Detecting qubit entanglement : an alternative to the PPT test

TL;DR

This paper introduces a new entanglement detection method for two-qubit systems using a Partial Lorentz Transformation test, which is both necessary and sufficient, offering an alternative to the PPT test with explicit example demonstrations.

Contribution

The paper presents a novel entanglement detection criterion based on eigenvalues of a transformed matrix, providing a necessary and sufficient condition as an alternative to the PPT test.

Findings

The inequality involving eigenvalues effectively detects entanglement.

The method is both necessary and sufficient for two-qubit states.

Explicit examples demonstrate the test's applicability.

Abstract

We propose a Partial Lorentz Transformation (PLT) test for detecting entanglement in a two qubit system. One can expand the density matrix of a two qubit system in terms of a tensor product of $(\mathbb{I}, \vec{\sigma})$. The matrix $A$ of the coefficients that appears in such an expansion can be "squared" to form a $4\times4$ matrix $B$. It can be shown that the eigenvalues $\lambda_0, \lambda_1, \lambda_2, \lambda_3$ of $B$ are positive.

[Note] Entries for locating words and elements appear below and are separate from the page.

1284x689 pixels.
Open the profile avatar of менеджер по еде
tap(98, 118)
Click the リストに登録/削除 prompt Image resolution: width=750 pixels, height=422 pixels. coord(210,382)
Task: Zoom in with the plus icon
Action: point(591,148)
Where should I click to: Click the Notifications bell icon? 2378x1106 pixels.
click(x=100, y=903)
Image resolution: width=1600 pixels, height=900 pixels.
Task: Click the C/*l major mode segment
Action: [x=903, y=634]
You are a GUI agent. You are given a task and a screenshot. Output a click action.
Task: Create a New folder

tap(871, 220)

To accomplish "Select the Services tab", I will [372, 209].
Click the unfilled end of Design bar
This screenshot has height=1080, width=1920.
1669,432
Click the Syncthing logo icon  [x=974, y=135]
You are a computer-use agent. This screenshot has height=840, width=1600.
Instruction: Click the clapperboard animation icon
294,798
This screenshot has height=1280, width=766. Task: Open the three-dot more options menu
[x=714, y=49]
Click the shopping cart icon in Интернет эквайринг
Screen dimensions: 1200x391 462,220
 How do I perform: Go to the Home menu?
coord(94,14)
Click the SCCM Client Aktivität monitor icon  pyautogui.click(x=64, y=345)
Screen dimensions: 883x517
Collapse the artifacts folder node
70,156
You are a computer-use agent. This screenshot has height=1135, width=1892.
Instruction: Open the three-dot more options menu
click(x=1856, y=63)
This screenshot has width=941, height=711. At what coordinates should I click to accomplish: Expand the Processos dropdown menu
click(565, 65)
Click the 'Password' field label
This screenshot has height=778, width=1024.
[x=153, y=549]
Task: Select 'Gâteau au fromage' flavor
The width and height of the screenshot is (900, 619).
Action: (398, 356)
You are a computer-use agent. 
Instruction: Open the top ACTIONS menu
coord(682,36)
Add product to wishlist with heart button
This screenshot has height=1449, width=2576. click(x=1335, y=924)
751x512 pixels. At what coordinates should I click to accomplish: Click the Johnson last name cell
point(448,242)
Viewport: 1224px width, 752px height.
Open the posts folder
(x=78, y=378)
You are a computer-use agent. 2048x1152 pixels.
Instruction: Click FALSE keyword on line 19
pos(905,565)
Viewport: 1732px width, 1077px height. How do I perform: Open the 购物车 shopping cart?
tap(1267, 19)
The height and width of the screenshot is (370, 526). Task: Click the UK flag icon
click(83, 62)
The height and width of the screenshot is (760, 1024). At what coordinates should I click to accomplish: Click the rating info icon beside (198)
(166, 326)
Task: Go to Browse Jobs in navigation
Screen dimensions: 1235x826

With the choice of $\lambda_0$ as the dominant eigenvalue, the separable states satisfy $\sqrt{\lambda_1}+\sqrt{\lambda_2}+\sqrt{\lambda_3}\leq \sqrt{\lambda_0}$. Violation of this inequality is a test of entanglement. Thus, this condition is both necessary and sufficient and serves as an alternative to the celebrated Positive Partial Transpose (PPT) test for entanglement detection. We illustrate this test by considering some explicit examples.